___ Reading passage

WASHINGTON, March 22, 2023 – Industry leaders disagreed on the capabilities of spectrum sharing and its future in the United States at a Federal Communications Bar Association event Wednesday. 

Dynamic spectrum sharing – a technology that allows for 4G, LTE, and 5G wireless to be used in the same frequency bands – is essential to a successful national spectrum strategy, said Jennifer McCarthy of Federated Wireless.  

Establishing a combination of access points for one frequency band can open its availability for all prospective users, she continued, touting the success of the Citizens Broadband Radio Service established by the Federal Communications Commission in 2012. 

CBRS is the spectrum in the 3.5 GHz to 3.7 GHz band which is shared through a three-tiered framework. Access to the spectrum is managed by a dynamic spectrum access system where incumbent users have protected access, priority access users enter through competitive auction, and general authorized access is given to a broad pool of users when not in use by others.

______
___ Data lines

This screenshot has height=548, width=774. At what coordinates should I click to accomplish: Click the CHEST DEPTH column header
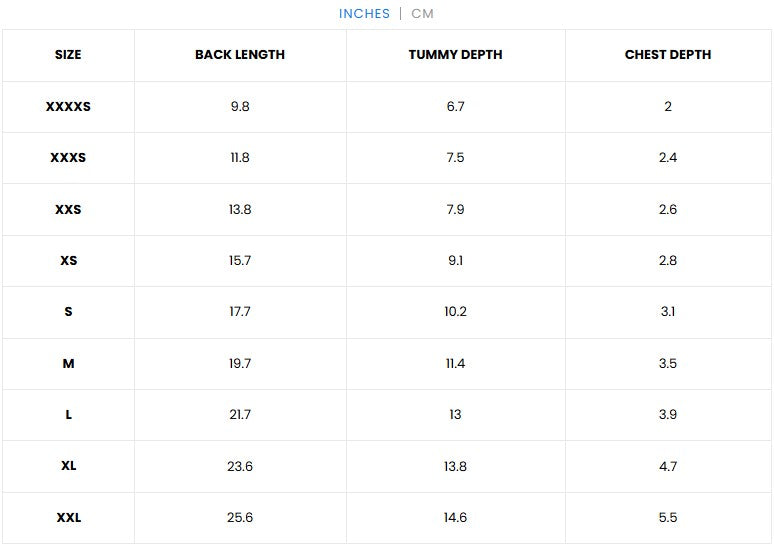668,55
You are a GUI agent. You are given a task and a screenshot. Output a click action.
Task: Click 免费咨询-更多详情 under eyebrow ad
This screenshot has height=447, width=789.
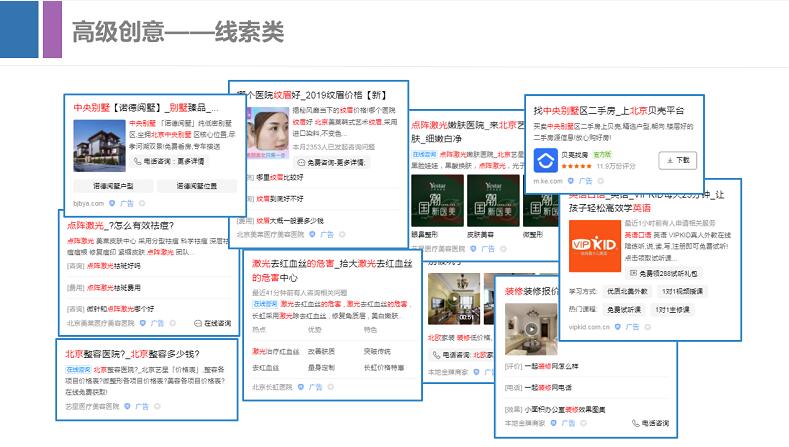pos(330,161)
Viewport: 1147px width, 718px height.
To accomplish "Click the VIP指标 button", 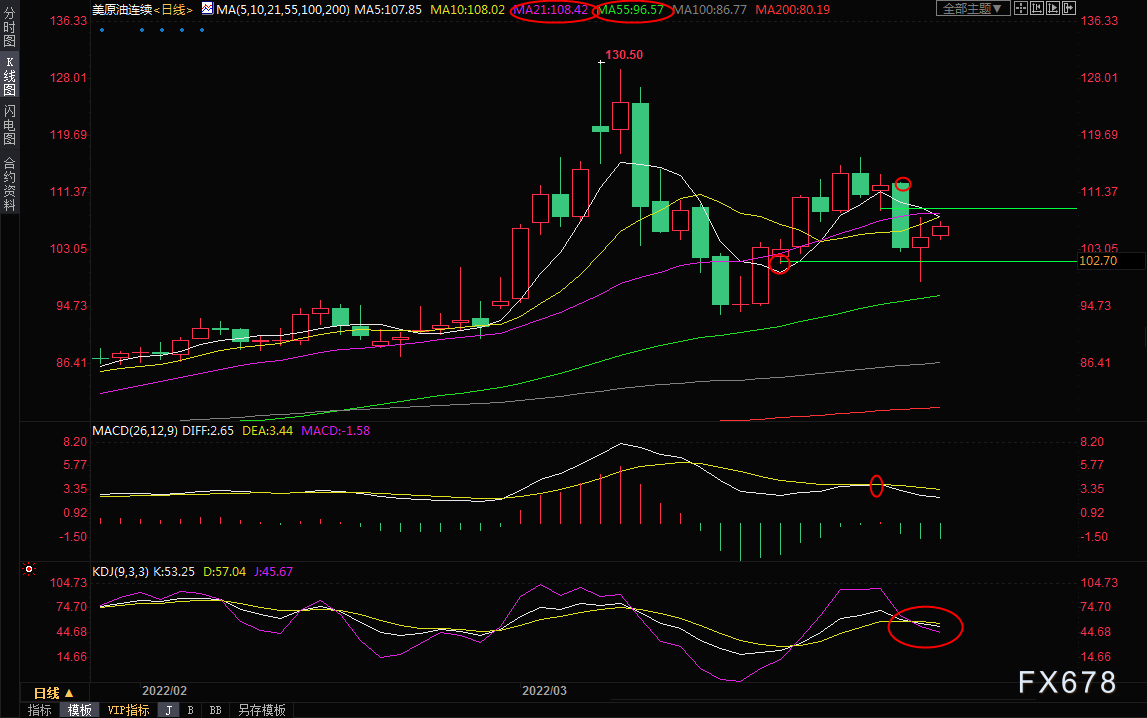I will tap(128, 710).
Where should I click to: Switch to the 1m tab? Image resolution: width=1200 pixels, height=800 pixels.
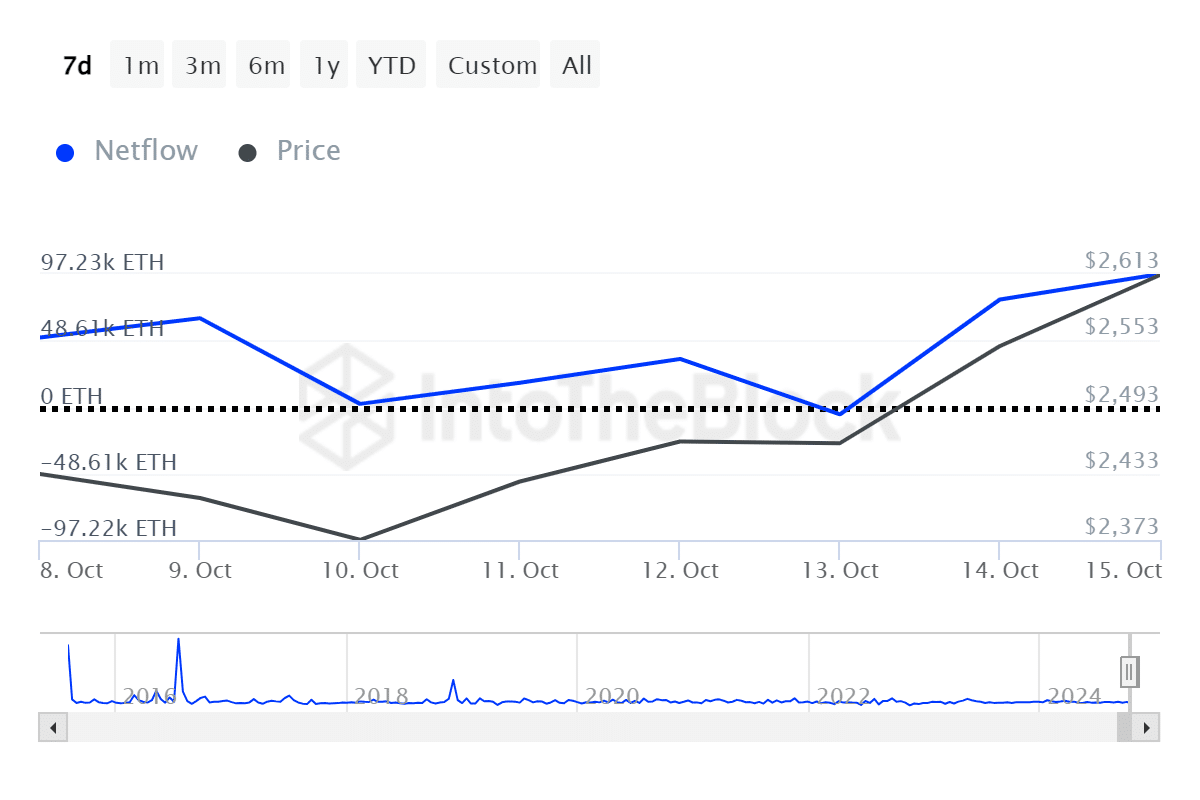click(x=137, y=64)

______

* Short problem 1
According to the article on spectrum sharing, which frequency band makes up the Citizens Broadband Radio Service spectrum?
* Short problem 2
Reproduce the part of the article on spectrum sharing that opens with the words containing "CBRS is the" and closes with "use by others.".
Rely solely on the article on spectrum sharing.

* Written response 1
The 3.5 GHz to 3.7 GHz band.

* Written response 2
CBRS is the spectrum in the 3.5 GHz to 3.7 GHz band which is shared through a three-tiered framework. Access to the spectrum is managed by a dynamic spectrum access system where incumbent users have protected access, priority access users enter through competitive auction, and general authorized access is given to a broad pool of users when not in use by others.